Born Worrier
| November 2, 2021You can replace anxious thoughts with calming ones
Is there such a thing as a “born worrier?”
Yes! The tendency to ruminate on anxiety-provoking thoughts seems to be an inherited characteristic. However, it isn’t the “worry gene” that keeps adults busy anticipating disasters.
“As a little kid, I used to worry a lot about whether my parents would die, even though I never knew anyone who died! In elementary school, I used to worry about my marks, and in high school I obsessed about whether people liked me. But it wasn’t until I got older that I became a serious worrier, and once I had kids, my worrying got out of control.”

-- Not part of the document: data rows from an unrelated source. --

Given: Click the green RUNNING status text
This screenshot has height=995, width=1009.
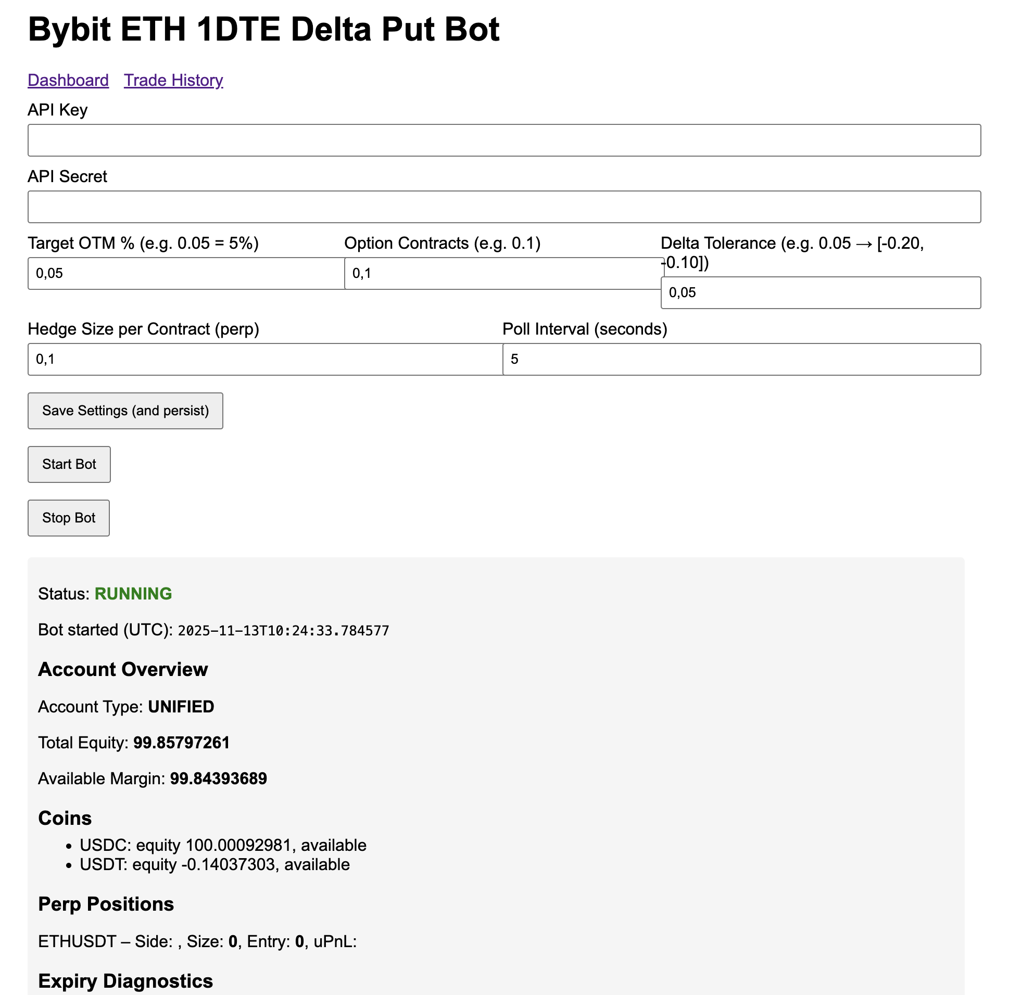Looking at the screenshot, I should (x=133, y=594).
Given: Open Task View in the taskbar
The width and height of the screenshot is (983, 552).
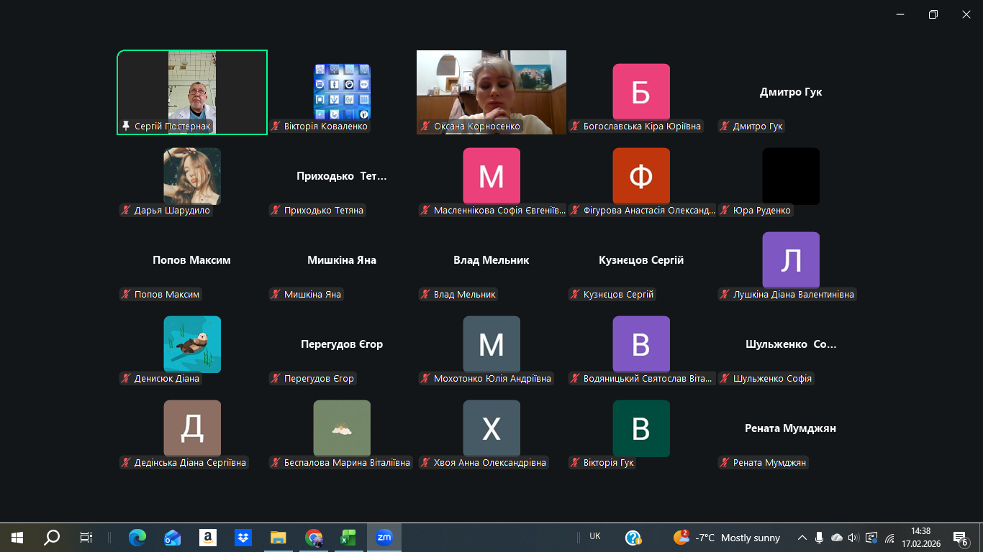Looking at the screenshot, I should tap(86, 537).
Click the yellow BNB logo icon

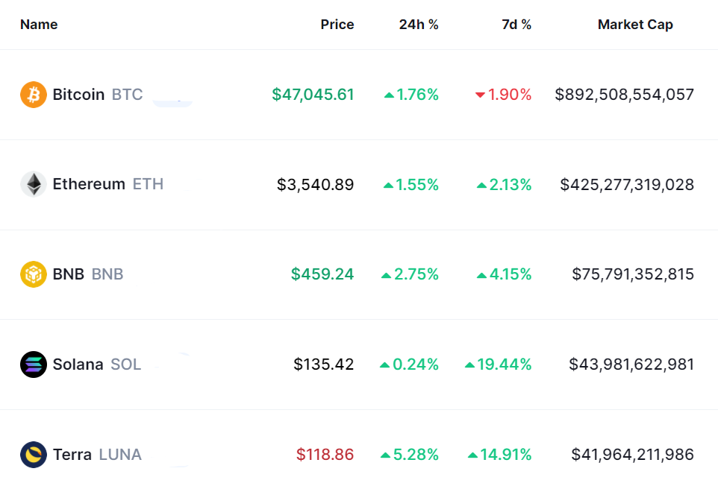(x=34, y=274)
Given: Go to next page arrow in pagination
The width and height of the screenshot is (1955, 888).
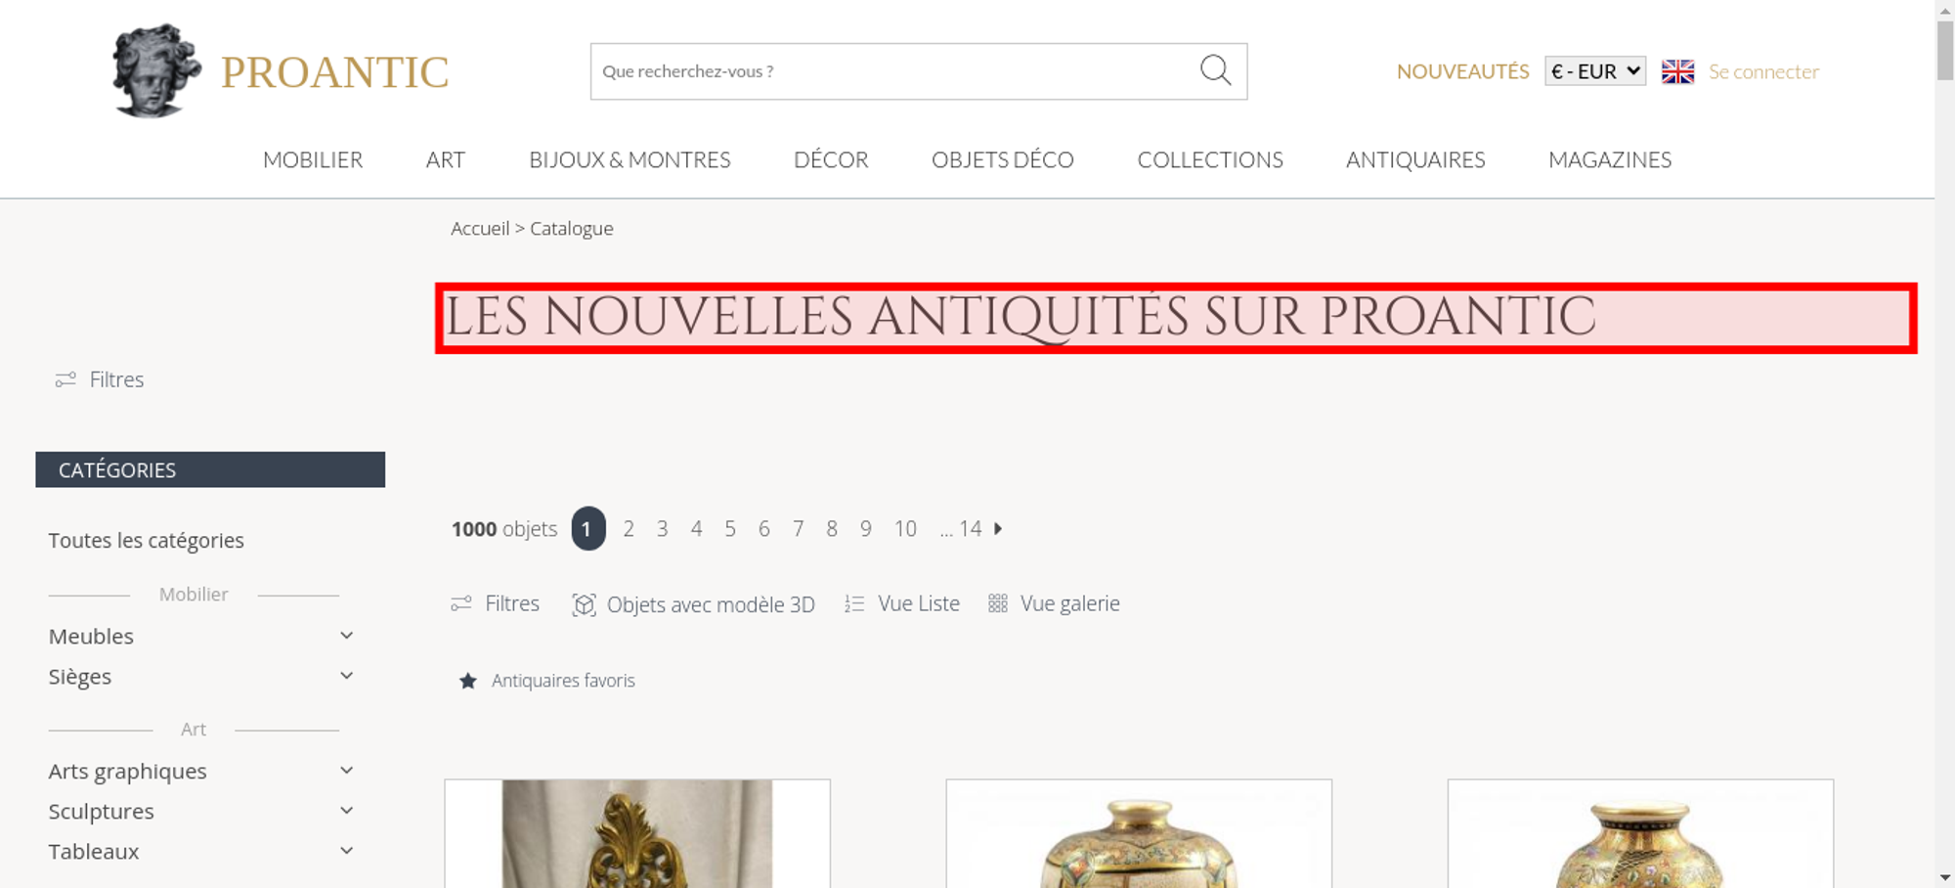Looking at the screenshot, I should (x=998, y=528).
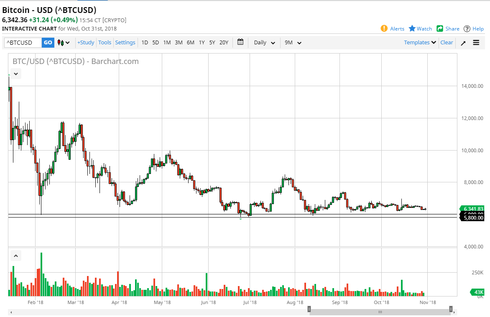The image size is (490, 317).
Task: Expand chart with the fullscreen arrow icon
Action: [x=463, y=42]

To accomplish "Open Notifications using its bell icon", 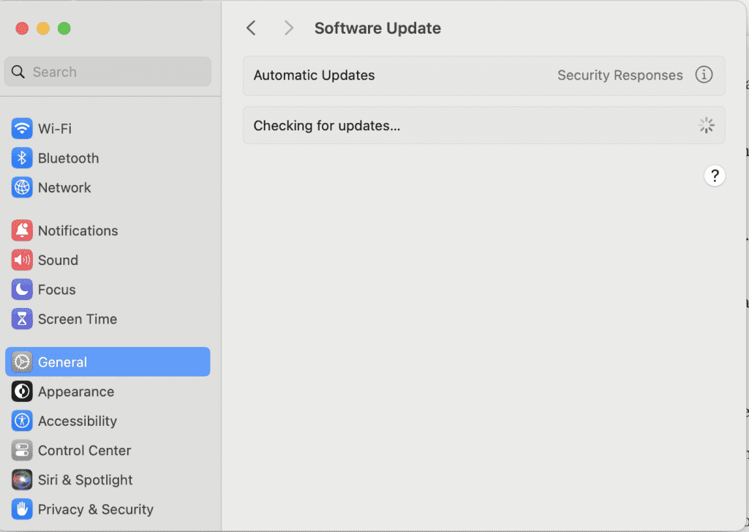I will click(x=22, y=231).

In general, we get better at what we do. “Practice makes perfect.” Worrying is the perfected skill of imagining unpleasant outcomes. If a loved one is 15 minutes late, surely he or she must be lying unconscious in a ditch somewhere.
Although worriers often feel like “it’s just me, I can’t help it,” in fact there is often a volitional quality to the habit. People who dwell on the negative sometimes hold on to the belief that doing so might actually prevent bad things from happening. “Worrying is how I keep my family safe; I worry about them day and night. If I didn’t, who knows what terrible things might happen?”
Similarly, worriers might feel that their anxious thoughts keep the plane aloft (“If I worry about it, then it won’t happen. But if I relax and let my guard down, maybe the plane will fall!”) or ward off illness, pain, and suffering. Because of this faith in its magical properties, worrying isn’t always something that a person wants to stop doing.
Worry Gone Awry
The problem is that worry can, when left to its own devices, spiral out of control. When this happens, a person no longer enjoys the protective properties of anxious rumination, and instead becomes its victim. Excessive worry releases too much stress chemistry into the body, and this can lead to physical problems such as sleep difficulties, muscle tension, nausea, dizziness, shortness of breath, rapid heartbeat, irritability and other uncomfortable symptoms. Over time, actual illness can develop.
In addition, the mental and emotional toll of worry increases as worry increases, fraying nerves and impacting work and personal relationships, while disrupting concentration and problem-solving abilities. A sense of impending doom and feelings of panic that arise out of excessive chronic worry may lead to unhealthy coping mechanisms such as avoidance or unhealthy forms of self-medication and substance abuse.
Even medical help can be problematic. Overuse of anti-anxiety pills (benzodiazepines) may provide temporary relief at the cost of possible serious side-effects. Antidepressant medications used to reduce anxiety can also produce side-effects, and recent research raises questions about their effectiveness. So far, medication can’t be counted on exclusively to routinely cure anxiety, rumination, and worry; what’s needed is a multipronged approach.
New and Improved Brains
Fortunately, chronic worriers can rewire their brains for calmer, happier functioning. “Outside helpers” such as medications, micronutrients, vitamins, herbs, essential oils, and so on can certainly be part of the worrier’s toolkit. Daily exercise and lifestyle adjustments (making time for relaxation, sleep, socialization, creativity, etc.) really do help brain chemistry. And self-help or professional help for brain-change strategies is essential for changing the brain’s tendency to focus on what could go wrong.
Elements of this latter strategy can be implemented right away, while more in-depth understanding and interventions can be acquired over time. All you have to understand for now is that the brain is watching and recording and repeating whatever you do. Therefore, when you imagine that something unpleasant might happen, the brain records how you do this and then uses that technique again and again.
If you don’t like the results of worrying, you need to replace that type of imagining with something else, because you can replace your wiring, but you can’t erase it! Therefore, when facing an ambiguous situation, practice your replacement strategy. Simply imagine a good ending. Do that again and again so that your brain will develop that habit.
Don’t worry about believing your good story. Your diligence will develop a brain with an increased tendency to imagine good things, and you will consequently produce a steady supply of good chemistry. This means you’ll no longer have a cortisol-poisoned system, and you can literally live happily ever after!